The exercise
Render the listing as a Markdown table with columns "No." and "Entry," covering everything from the start of the listing down to the line containing "pyautogui.click(x=632, y=232)", inclusive. Number each nonblank line in "No." and put its text in "Entry," leaving out blank lines.

Data to use
**********

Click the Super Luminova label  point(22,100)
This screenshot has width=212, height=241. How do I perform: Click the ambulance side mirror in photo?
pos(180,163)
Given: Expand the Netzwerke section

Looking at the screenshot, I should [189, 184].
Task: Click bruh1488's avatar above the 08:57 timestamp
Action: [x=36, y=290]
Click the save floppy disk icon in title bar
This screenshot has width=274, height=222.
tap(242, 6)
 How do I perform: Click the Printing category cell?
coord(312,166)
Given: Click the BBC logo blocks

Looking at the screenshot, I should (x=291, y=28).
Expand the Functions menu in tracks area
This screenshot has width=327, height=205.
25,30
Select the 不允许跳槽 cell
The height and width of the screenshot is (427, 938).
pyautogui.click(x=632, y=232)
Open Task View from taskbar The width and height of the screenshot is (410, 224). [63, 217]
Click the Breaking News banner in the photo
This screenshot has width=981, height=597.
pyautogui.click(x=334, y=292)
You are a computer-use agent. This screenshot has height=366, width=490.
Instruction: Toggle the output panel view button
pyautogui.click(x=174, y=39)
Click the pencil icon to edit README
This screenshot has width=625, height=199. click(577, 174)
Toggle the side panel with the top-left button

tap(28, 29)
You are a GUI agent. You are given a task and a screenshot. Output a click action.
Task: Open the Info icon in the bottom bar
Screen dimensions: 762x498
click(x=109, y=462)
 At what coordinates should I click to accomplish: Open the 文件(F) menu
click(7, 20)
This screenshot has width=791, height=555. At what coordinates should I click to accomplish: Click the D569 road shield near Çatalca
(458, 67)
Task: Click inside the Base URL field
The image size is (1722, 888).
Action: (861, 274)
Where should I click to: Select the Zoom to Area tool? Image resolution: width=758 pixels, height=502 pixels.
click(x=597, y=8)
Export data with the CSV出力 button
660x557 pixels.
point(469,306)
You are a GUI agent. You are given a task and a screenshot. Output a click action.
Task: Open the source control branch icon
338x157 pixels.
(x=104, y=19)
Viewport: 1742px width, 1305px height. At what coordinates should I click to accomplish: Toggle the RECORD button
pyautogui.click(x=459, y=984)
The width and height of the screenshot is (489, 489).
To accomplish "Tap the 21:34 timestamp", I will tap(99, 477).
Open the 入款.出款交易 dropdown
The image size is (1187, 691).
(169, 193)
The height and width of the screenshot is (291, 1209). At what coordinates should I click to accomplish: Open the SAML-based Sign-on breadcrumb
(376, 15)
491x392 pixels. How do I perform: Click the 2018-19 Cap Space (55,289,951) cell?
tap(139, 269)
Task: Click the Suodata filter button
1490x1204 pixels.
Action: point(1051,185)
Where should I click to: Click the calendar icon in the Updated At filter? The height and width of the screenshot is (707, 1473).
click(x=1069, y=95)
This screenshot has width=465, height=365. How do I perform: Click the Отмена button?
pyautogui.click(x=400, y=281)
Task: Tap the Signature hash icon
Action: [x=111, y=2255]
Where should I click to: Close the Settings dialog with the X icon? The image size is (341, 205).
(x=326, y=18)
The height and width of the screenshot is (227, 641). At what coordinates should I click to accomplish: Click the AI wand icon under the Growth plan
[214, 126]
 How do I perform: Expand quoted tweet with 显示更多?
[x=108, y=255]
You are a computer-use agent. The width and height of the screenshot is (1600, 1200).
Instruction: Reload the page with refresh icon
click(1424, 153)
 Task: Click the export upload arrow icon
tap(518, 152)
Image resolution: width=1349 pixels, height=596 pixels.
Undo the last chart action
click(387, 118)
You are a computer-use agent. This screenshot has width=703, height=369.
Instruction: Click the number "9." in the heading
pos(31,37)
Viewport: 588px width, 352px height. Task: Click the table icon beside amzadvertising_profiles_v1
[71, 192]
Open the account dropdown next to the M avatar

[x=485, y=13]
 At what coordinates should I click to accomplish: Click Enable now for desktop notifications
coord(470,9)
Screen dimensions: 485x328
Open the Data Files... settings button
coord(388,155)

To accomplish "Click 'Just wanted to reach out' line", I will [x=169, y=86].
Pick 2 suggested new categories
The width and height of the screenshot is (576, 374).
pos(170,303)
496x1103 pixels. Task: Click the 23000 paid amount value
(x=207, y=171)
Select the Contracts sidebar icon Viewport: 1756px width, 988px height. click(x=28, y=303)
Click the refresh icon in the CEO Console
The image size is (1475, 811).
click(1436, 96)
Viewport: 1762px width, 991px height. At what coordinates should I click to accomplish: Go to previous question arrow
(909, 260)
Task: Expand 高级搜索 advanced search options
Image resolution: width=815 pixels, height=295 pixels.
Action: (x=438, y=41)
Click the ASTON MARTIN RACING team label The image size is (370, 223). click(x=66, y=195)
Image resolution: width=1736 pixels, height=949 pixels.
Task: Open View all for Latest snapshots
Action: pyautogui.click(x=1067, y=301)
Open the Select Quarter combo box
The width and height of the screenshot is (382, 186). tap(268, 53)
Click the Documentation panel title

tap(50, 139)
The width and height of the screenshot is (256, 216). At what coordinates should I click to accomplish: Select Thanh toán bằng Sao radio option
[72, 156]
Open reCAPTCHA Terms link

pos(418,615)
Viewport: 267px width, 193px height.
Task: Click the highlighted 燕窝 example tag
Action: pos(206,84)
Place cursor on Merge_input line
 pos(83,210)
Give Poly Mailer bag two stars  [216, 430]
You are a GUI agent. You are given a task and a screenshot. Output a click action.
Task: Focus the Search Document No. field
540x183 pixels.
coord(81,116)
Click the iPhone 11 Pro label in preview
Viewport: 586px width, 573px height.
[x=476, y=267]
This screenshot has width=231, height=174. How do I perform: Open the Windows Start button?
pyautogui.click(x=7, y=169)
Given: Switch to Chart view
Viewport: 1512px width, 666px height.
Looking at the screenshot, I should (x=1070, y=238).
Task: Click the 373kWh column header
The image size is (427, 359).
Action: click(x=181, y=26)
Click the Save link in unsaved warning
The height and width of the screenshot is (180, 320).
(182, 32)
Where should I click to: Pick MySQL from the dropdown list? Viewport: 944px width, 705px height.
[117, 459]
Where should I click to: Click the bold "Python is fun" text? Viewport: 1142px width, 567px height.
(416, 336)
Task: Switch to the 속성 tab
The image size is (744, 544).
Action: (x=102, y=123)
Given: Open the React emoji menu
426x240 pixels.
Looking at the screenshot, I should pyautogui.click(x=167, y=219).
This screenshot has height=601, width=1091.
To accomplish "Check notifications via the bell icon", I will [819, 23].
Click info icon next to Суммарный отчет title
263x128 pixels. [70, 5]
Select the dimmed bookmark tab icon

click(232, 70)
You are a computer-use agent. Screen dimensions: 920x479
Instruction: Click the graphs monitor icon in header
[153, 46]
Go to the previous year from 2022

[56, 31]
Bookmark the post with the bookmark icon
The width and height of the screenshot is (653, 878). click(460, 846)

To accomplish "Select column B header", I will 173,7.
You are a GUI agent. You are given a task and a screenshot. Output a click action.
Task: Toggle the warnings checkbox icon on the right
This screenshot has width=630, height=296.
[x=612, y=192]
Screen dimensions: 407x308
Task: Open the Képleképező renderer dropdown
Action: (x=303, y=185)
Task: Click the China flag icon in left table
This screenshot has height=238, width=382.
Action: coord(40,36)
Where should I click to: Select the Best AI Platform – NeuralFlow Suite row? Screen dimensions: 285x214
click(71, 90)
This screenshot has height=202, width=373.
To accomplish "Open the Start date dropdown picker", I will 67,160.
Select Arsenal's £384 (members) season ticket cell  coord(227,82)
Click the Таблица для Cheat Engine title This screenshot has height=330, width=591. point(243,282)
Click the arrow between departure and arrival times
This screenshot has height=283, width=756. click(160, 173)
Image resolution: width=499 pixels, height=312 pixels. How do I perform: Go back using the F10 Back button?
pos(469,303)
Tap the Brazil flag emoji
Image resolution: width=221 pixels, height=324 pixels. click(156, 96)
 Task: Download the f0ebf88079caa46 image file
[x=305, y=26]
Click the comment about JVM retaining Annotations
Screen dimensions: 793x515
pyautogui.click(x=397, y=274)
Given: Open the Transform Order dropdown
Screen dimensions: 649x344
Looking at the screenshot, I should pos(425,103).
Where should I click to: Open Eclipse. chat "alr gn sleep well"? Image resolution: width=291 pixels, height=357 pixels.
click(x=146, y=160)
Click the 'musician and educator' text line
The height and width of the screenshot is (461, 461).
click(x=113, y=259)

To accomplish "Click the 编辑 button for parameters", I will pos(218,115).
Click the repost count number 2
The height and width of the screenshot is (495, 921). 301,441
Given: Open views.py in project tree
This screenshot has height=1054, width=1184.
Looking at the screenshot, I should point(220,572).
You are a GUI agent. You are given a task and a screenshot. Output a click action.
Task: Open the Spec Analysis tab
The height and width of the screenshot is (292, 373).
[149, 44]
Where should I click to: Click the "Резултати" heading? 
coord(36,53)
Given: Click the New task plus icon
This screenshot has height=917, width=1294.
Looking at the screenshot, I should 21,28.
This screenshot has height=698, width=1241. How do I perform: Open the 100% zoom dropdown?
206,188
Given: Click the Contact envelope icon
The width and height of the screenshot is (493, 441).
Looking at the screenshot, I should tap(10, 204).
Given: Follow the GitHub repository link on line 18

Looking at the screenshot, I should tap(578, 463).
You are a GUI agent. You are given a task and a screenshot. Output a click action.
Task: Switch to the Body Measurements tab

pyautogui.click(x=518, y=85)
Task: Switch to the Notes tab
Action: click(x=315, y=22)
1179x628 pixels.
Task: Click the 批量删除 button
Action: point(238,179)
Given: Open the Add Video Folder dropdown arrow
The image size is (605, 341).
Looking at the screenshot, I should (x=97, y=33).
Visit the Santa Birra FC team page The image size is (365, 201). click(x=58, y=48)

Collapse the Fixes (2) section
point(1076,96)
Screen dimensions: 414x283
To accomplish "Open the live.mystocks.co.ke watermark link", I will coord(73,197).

**********

Output of the exercise
| No. | Entry |
|---|---|
| 1 | Click the Super Luminova label  point(22,100) |
| 2 | This screenshot has width=212, height=241. How do I perform: Click the ambulance side mirror in photo? |
| 3 | pos(180,163) |
| 4 | Given: Expand the Netzwerke section |
| 5 | Looking at the screenshot, I should [189, 184]. |
| 6 | Task: Click bruh1488's avatar above the 08:57 timestamp |
| 7 | Action: [x=36, y=290] |
| 8 | Click the save floppy disk icon in title bar |
| 9 | This screenshot has width=274, height=222. |
| 10 | tap(242, 6) |
| 11 |  How do I perform: Click the Printing category cell? |
| 12 | coord(312,166) |
| 13 | Given: Click the BBC logo blocks |
| 14 | Looking at the screenshot, I should (x=291, y=28). |
| 15 | Expand the Functions menu in tracks area |
| 16 | This screenshot has width=327, height=205. |
| 17 | 25,30 |
| 18 | Select the 不允许跳槽 cell |
| 19 | The height and width of the screenshot is (427, 938). |
| 20 | pyautogui.click(x=632, y=232) |